> **DATA IN THIS EXERCISE**:
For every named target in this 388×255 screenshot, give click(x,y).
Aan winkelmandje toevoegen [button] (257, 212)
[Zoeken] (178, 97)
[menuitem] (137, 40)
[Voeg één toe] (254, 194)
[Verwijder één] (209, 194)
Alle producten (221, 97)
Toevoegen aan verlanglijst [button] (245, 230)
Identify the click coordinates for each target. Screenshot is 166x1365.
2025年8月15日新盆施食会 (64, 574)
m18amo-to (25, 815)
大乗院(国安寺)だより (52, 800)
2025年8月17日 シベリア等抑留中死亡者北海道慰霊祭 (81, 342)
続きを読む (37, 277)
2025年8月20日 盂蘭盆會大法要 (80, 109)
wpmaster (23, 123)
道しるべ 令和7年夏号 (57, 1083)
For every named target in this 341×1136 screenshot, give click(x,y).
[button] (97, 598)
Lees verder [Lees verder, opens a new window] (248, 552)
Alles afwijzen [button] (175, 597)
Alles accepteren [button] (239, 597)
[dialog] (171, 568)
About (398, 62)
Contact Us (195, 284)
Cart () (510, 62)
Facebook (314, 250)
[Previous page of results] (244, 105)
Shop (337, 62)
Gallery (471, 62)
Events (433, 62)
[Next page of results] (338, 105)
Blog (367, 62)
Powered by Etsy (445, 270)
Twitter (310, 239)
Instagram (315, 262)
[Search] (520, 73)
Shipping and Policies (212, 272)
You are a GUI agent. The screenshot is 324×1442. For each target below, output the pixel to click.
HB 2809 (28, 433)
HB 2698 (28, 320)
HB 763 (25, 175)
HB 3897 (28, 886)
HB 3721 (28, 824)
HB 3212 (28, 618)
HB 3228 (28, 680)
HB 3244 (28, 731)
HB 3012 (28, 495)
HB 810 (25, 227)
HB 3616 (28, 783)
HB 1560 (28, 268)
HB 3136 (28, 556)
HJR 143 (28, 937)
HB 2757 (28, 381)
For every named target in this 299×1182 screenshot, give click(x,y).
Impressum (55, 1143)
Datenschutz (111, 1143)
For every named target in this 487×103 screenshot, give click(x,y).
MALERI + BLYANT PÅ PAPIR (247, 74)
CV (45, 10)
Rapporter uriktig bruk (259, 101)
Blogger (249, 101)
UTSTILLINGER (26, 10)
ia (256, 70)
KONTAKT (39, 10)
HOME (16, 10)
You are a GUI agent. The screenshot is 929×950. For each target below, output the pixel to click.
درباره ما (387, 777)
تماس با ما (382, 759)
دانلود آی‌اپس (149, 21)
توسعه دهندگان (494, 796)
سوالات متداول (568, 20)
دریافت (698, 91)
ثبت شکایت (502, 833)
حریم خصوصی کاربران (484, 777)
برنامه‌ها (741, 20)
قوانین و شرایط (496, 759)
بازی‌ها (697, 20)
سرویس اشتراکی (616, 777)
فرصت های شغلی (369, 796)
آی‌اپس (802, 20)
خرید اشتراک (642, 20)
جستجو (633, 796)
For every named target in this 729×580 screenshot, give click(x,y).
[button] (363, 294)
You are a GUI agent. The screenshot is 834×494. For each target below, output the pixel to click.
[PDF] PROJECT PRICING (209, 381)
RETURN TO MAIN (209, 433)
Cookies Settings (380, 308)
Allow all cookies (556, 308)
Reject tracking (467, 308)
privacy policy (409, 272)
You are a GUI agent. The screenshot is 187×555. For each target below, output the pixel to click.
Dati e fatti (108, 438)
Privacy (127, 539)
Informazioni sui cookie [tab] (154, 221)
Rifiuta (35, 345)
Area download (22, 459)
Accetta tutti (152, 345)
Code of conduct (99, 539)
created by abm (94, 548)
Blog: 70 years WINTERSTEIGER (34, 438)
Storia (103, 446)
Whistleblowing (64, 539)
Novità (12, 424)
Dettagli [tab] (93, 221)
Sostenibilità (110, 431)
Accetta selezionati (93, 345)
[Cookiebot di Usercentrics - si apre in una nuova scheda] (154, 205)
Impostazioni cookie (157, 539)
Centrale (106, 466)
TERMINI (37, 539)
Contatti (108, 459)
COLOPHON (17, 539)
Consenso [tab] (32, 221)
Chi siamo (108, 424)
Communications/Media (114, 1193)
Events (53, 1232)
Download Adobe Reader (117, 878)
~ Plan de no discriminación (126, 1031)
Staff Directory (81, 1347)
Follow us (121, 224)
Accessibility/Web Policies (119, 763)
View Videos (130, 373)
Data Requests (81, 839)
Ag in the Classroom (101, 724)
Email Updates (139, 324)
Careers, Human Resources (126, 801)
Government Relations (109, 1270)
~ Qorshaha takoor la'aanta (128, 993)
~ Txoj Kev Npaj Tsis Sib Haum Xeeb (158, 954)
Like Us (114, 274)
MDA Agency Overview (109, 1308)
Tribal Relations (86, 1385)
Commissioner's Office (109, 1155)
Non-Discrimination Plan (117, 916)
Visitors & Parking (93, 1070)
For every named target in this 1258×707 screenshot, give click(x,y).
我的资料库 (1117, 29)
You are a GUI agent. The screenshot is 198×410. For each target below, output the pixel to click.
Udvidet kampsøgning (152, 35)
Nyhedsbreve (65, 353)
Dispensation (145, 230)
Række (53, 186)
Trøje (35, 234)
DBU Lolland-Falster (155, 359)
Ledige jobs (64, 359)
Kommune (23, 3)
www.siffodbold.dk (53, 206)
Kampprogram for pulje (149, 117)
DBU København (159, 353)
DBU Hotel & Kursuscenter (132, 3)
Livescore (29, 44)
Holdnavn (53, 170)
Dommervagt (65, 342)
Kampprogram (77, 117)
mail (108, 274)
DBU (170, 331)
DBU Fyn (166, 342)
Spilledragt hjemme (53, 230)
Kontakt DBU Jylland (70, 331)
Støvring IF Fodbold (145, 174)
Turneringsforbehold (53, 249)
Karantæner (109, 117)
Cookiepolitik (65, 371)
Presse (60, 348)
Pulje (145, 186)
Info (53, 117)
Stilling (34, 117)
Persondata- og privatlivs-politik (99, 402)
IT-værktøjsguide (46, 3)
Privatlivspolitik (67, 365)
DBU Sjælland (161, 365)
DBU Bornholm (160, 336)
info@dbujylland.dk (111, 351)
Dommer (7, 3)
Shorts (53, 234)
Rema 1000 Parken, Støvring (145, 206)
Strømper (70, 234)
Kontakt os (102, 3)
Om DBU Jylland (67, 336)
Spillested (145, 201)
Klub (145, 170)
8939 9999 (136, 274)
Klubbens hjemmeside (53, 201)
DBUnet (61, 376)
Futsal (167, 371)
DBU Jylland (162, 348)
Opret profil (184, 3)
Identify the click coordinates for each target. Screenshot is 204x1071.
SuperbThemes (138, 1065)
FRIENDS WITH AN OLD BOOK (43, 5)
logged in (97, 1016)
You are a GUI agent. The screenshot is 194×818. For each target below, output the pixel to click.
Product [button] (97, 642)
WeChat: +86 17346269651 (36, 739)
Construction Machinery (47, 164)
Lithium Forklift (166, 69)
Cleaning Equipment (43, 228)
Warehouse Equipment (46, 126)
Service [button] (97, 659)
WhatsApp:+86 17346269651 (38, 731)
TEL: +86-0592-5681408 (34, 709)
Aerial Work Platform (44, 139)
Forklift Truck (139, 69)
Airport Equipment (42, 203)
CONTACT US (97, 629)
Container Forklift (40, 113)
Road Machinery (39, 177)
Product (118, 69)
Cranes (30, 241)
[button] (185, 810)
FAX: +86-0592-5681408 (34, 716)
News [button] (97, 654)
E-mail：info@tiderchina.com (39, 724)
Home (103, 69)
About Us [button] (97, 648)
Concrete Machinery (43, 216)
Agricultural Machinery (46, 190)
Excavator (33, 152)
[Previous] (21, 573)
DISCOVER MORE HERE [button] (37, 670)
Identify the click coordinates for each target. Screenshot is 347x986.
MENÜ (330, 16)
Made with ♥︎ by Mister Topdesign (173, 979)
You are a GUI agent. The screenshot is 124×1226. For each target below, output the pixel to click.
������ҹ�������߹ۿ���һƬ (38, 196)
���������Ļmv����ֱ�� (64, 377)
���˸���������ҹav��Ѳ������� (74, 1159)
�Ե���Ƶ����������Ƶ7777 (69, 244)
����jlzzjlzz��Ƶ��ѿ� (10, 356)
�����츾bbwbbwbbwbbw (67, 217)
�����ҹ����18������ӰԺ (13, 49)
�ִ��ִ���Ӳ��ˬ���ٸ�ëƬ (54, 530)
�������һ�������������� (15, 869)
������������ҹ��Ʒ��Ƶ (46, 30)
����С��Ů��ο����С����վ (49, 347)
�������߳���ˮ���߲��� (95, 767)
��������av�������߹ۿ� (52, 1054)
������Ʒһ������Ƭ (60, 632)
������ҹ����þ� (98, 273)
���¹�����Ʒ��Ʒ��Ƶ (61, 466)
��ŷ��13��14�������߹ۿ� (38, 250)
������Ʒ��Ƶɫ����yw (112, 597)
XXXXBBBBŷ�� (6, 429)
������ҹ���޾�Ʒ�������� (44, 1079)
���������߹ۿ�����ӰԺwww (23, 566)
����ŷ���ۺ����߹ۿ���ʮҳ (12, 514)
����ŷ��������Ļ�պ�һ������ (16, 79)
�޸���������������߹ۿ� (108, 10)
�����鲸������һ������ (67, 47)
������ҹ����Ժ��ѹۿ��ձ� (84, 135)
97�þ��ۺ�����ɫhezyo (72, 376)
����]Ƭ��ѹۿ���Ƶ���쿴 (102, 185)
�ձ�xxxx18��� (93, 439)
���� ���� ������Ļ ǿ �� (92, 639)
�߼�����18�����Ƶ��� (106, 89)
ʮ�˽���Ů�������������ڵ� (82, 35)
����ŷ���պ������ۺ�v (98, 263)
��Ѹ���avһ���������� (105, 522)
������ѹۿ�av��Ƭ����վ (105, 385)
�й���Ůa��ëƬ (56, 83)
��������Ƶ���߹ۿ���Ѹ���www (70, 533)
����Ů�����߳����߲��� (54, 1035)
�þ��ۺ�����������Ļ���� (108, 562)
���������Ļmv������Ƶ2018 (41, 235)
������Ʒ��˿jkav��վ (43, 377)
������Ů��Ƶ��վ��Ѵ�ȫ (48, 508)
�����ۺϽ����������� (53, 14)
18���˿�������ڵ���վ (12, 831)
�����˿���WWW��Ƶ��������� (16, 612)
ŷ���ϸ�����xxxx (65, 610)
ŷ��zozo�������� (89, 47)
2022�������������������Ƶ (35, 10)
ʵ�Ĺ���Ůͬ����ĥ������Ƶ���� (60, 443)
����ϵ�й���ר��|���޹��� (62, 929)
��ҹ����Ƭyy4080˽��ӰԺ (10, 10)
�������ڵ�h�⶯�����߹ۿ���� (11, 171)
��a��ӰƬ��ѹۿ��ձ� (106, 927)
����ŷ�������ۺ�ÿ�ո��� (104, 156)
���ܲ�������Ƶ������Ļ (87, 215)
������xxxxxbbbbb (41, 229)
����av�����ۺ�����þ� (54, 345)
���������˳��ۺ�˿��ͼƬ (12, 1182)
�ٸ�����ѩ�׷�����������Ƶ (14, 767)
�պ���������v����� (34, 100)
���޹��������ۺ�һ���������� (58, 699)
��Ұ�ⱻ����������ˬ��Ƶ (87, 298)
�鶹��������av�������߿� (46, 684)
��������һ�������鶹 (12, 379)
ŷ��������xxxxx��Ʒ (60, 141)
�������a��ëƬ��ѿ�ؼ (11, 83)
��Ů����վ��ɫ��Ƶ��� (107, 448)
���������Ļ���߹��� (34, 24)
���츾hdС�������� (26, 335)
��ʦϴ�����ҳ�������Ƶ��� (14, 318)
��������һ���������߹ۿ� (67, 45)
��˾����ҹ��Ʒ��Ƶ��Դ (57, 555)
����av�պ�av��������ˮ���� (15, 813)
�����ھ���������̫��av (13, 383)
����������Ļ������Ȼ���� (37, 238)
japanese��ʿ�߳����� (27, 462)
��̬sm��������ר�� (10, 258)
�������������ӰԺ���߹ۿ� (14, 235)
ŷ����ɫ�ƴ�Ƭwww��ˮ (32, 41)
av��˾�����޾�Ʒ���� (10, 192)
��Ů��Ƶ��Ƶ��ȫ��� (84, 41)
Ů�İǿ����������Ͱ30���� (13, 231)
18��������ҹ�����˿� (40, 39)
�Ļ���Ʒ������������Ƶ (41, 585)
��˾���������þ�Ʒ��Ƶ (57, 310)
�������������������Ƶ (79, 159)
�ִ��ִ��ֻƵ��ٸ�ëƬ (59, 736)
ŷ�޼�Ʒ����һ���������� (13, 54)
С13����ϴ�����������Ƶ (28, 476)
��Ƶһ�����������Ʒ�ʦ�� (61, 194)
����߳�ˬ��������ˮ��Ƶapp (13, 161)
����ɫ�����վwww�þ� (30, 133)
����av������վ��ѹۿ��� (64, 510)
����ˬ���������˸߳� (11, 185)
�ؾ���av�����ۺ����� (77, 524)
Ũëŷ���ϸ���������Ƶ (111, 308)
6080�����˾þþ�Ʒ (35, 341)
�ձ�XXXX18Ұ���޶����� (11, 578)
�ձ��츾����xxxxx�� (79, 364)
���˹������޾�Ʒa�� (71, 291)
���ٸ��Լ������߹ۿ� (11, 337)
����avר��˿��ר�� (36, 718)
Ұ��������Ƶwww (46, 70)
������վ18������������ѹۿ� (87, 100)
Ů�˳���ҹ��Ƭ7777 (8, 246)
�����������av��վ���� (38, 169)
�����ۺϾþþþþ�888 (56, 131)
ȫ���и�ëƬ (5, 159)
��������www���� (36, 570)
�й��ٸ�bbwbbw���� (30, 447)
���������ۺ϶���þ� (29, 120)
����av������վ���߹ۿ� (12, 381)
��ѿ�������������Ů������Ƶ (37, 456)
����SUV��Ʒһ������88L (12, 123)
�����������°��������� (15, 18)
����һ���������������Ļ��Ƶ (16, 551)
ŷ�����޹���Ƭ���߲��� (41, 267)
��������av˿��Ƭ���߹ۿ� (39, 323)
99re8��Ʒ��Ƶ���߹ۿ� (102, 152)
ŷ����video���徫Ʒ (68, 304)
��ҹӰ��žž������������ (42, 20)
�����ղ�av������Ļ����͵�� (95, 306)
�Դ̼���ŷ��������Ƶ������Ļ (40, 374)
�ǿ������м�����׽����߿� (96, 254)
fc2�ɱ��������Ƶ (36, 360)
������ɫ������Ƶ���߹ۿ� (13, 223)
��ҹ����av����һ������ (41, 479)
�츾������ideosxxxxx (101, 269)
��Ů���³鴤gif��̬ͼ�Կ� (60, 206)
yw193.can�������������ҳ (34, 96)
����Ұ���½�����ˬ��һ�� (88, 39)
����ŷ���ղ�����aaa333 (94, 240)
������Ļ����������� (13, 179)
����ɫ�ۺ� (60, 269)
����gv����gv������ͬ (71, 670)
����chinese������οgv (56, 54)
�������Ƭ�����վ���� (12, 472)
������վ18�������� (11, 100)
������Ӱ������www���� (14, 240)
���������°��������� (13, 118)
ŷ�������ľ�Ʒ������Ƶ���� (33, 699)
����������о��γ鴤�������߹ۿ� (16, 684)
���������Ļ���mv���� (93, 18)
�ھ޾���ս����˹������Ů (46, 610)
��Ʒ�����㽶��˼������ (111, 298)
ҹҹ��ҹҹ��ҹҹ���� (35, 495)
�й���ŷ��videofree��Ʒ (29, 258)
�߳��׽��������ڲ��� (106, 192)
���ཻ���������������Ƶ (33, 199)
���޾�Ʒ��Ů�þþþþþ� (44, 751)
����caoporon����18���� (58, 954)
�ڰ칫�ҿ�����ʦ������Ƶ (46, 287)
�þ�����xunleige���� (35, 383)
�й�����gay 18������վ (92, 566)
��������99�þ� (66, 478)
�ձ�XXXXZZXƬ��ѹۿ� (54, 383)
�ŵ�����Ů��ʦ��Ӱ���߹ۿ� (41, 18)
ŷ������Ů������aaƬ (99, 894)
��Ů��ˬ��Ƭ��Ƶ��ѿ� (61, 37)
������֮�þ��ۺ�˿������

> **GOAL**:
State how many lines of the records contain the string "Kampprogram". Give only the number.

> **RESULT OF THE EXERCISE**:
2